# Jalapeno Cheddar Venison Snack Sticks



## naterdump (Nov 5, 2018)

Hello, 
I've been a long time lurker, never posted before, but was wondering if anyone would be willing to share a good Jalapeno Cheddar Venison Snack Stick Recipe.  Have done a few varieties of snack sticks, and haven't found a jalapeno cheddar recipe to try yet.  Thanks in advance!!


----------



## WI_GameMeats (Nov 5, 2018)

I'm actually in the market for a solid recipe myself.  I just bought a pound of high temp cheddar cheese from Butcher and Packer, and I have a bunch of jalapenos frozen from this year's garden harvest.  My thought is to take a 60/40 (venison/pork) mixture with some seeded and then minced jalapenos combined with the cheese.  As for seasonings, I'd say salt, white pepper, paprika, sugar, and instacure.  IMHO the snack sticks are better with a simple seasoning approach.

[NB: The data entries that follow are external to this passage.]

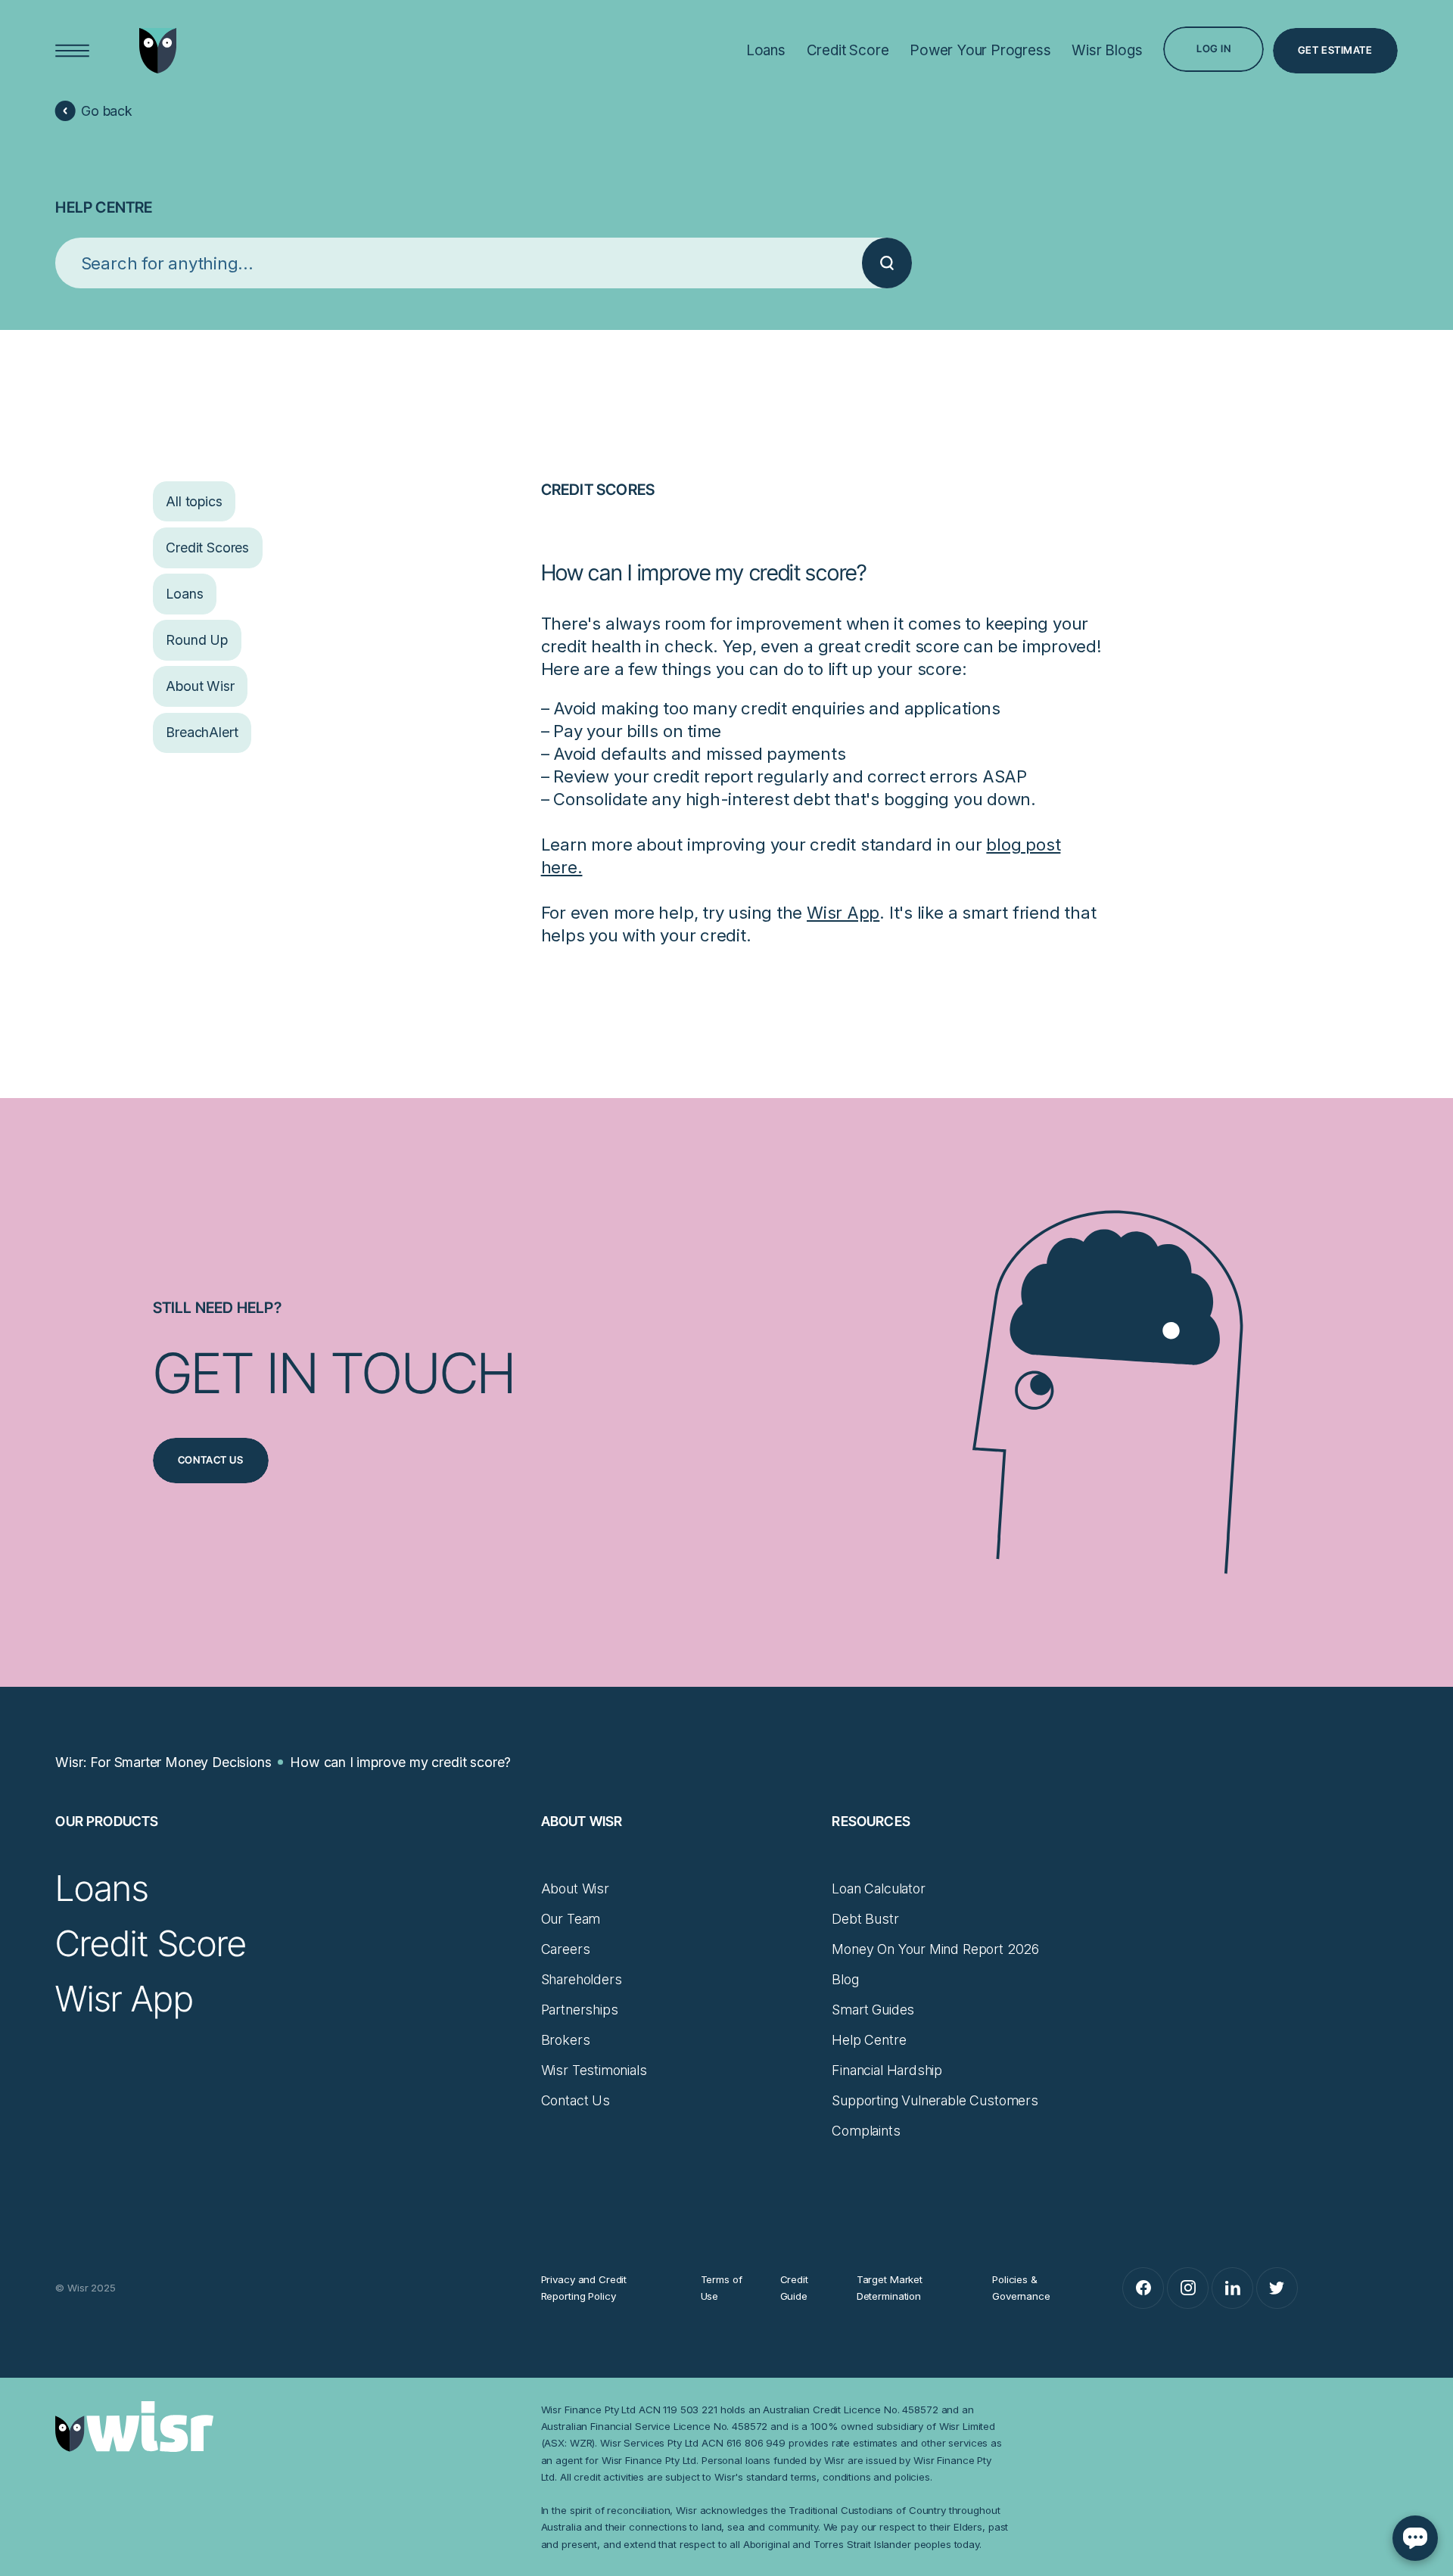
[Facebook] (1143, 2288)
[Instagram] (1188, 2288)
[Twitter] (1277, 2288)
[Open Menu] (72, 50)
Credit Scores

For me it depends on when and if I get another deer this season to play around with.  I'll keep you posted on whether or not my freezer sees another deer!


----------



## indaswamp (Nov 7, 2018)

See the goose jalapeno cheese recipe in my sig.


----------



## WI_GameMeats (Nov 7, 2018)

Indaswamp - I think it's a broken link - other links in your sig work.


----------



## indaswamp (Nov 7, 2018)

Try it again, I just fixed it.


----------



## WI_GameMeats (Nov 7, 2018)

Alright I see it. Those look good!

What dry seasonings did you add to it?


----------



## indaswamp (Nov 7, 2018)

Recipe is here in the thread:
https://www.smokingmeatforums.com/t...edder-smoke-sausage-snack-links.271905/page-3

If I make it again I will add a little more vinegar and some dried jalapeno powder for a more pronounced jalapeno flavor.....


----------